Photograph © Isabelle Lávy. Courtesy HarperCollins.
In June 1920 a bomb exploded at the Teatro Naçional in Havana. Confused and dazed, Enrico Caruso, who was singing the role of Rademes in the opera Aida, ran into the streets of Havana and disappeared for a time. From this fact, the author of The Messenger, Mayra Montero, spins an imagined love affair between the famous tenor and an extraordinarily beautiful Chinese-mulatta seamstress, Aida Cheng. Aida recalls the events surrounding this affair to her daughter Enriqueta, the offspring of their love affair, as she lays dying 30 years later of cancer. Enriqueta punctuates her mother’s narrative with her own investigative sleuthing.

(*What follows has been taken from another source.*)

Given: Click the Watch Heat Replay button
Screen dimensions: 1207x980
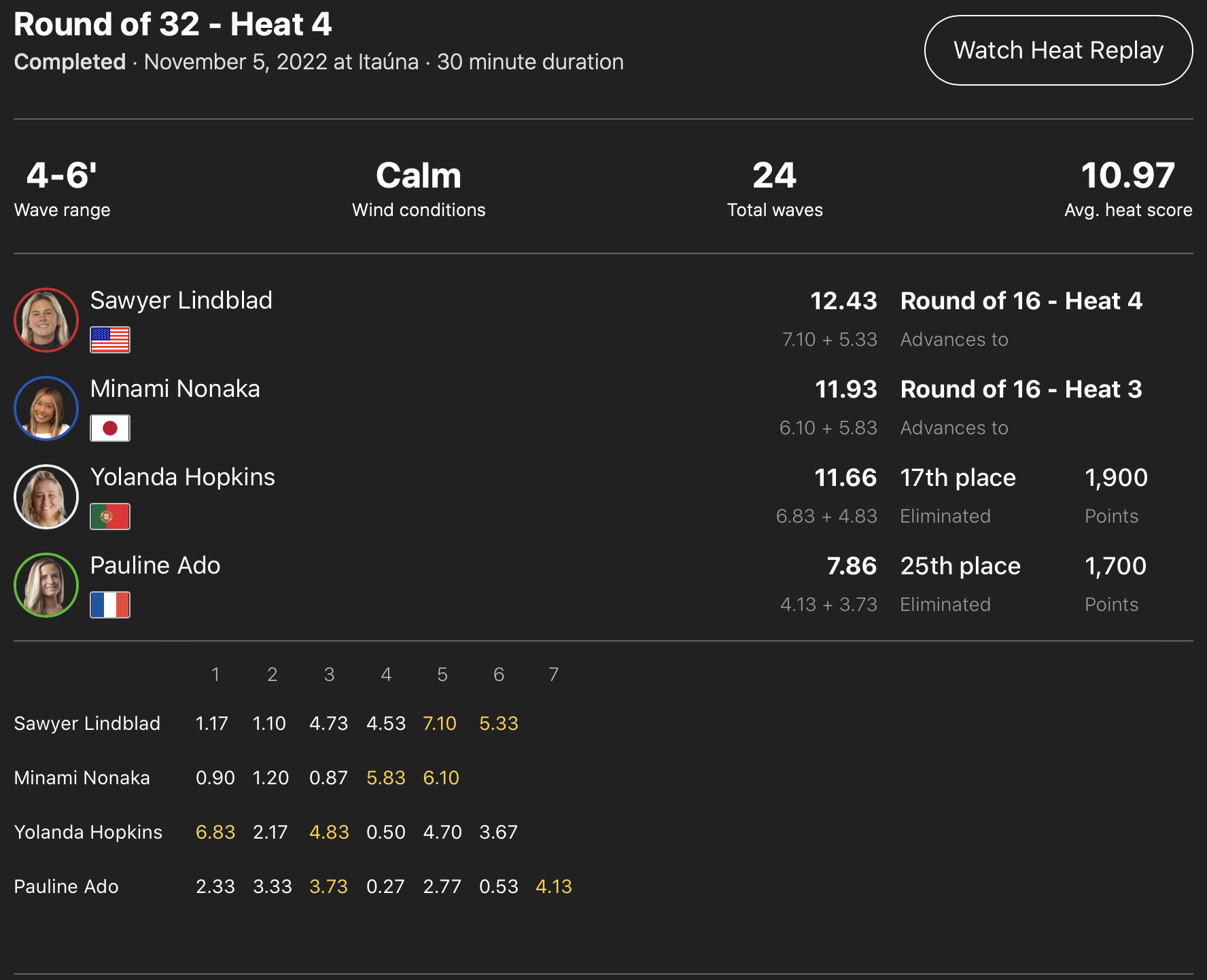Looking at the screenshot, I should pyautogui.click(x=1058, y=50).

The novel contains fascinating glimpses of santeria, Chinese magic, and Cuban folklore, for Aida is the granddaughter of a Chinese wise man and the goddaughter of a babalawo witch doctor, both of whom tried to separate her from the European singer and his fate. But the device that keeps its readers compelled to discover, like a mystery, what really happened, and whether the bomb was meant for Caruso or not, are the suppositions and reports from witnesses, participants, and journalists. Their stories collide with, contradict, and support Aida’s tale and in so doing, act as historical ballast, gossip, and idle wandering—all of which changes Aida’s tale of love and magic from one of fantasy to actuality by giving it confirmation and authority.
Mayra Montero was born in Cuba in 1953 and now resides in Puerto Rico. Only two of her five books have been translated into English, In the Palm of Darkness and The Messenger. Hope for more: Montero is a gifted storyteller and chronicler of her cultures.
The Messenger, translated from Spanish by Edith Grossman, was published in May by HarperCollins.